Best major OS upgrade workflow for labs?

thebrucecarter
Contributor II

Greetings all,

tl;dr: Can I do a major (Sierra or High Sierra to Mojave) macOS update on my student labs without having to click through screens on site.

Longer, more Bruce-like version: We have a variety of specialty labs in what we call the Center for Creative Computing (my group). Most are still in Sierra for a variety of reasons, one is already in Mojave and fully "Jamfified" because it was new equipment in January and Apple was seriously recommending not using monolithic imaging. Plus, it was good practice (I mean actual practice for us, not "good practice", although I guess that applies too...). This summer (starting next week, actually) we are going to begin converting all of the labs over to Mojave and installing the Fall application and preferences sets. In the past, with monolithic imaging, we always just did a full wipe on the drive and dropped the image. I believe now we want to still do a full wipe, but then use the Apple installer and Jamf to build everything.

I'm also going to be talking to our Apple SE tomorrow as well, but the question is: Is there any way to do this build without having bodies on site to click through those, I believe three, screens at that beginning that you don't seem to be able to bypass? This isn't a problem with our faculty and staff office installs, but we don't generally have people sitting in the lab when we do these semester rebuilds.

It's not a big deal, since we have had to have people there with external hard drives to to the monolithic imaging in the past. I just want to make sure I'm not missing something easy. This is going to be a learning experience for me as well as others as these are the first labs we are building this way.
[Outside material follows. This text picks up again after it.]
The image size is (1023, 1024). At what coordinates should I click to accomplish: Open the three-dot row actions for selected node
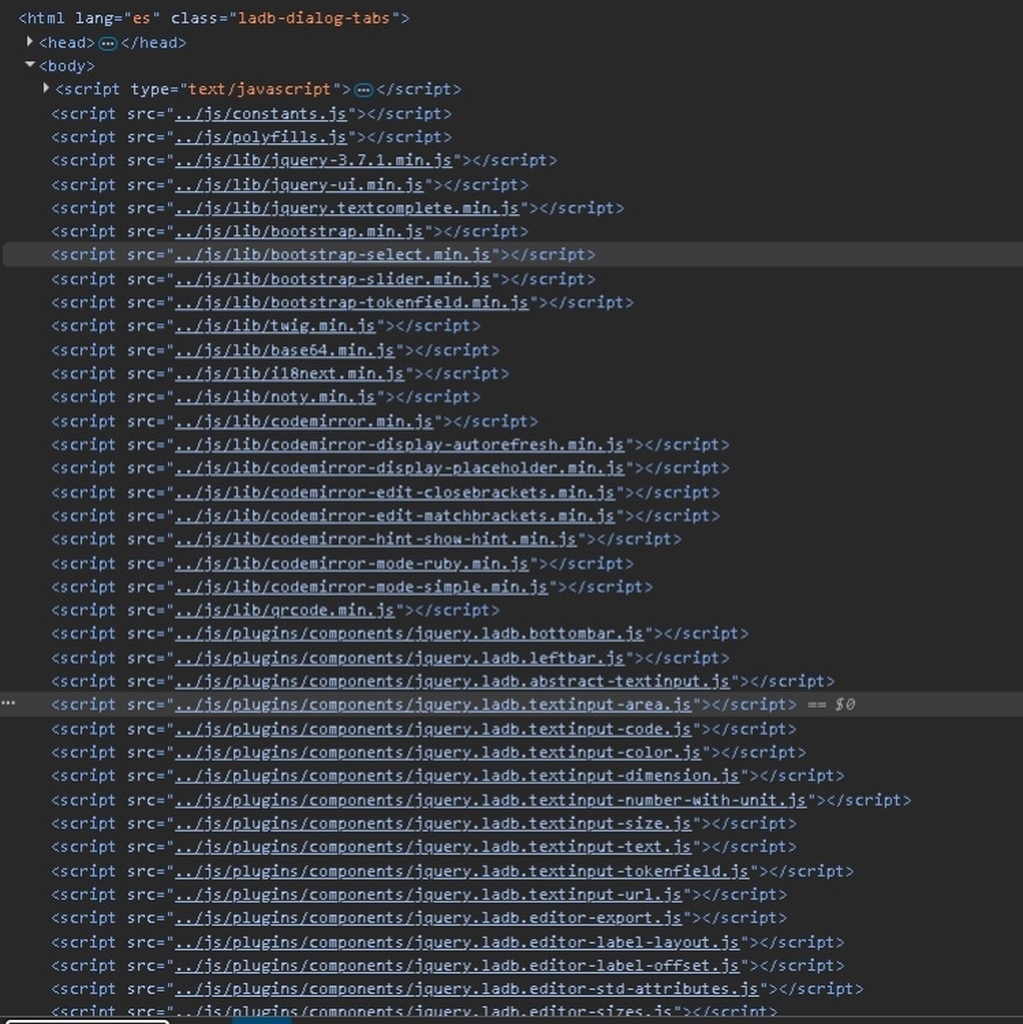pos(9,704)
So, do I need to recruit some mouse-clickers, or is there another way to do this? Thank you very much for your suggestions and assistance.

2 REPLIES 2

sdagley
Esteemed Contributor II

@bcarter5876 Have you looked at macOSUpgrade? It's designed to be run via Self Service, but it could probably be adapted. Nevermind, I hadn't noticed the Read Me states startosinstall requires a logged in user.

jcarr
Release Candidate Programs Tester

If you want to do a wipe, you'll still need to complete setup assistant (and re-enroll if not net up for automated enrollment) after you to the startosinstall with the --eraseinstall flag. It might be worthwhile to try a policy to just upgrade a test device using startosinstall and see if that works for you. An upgrade install of macOS Mojave would preserve enrollment, and additional apps and preferences you've applied to the system.

If the devices are running ok now, then the old adage "if it ain't broken, don't fix it" might apply.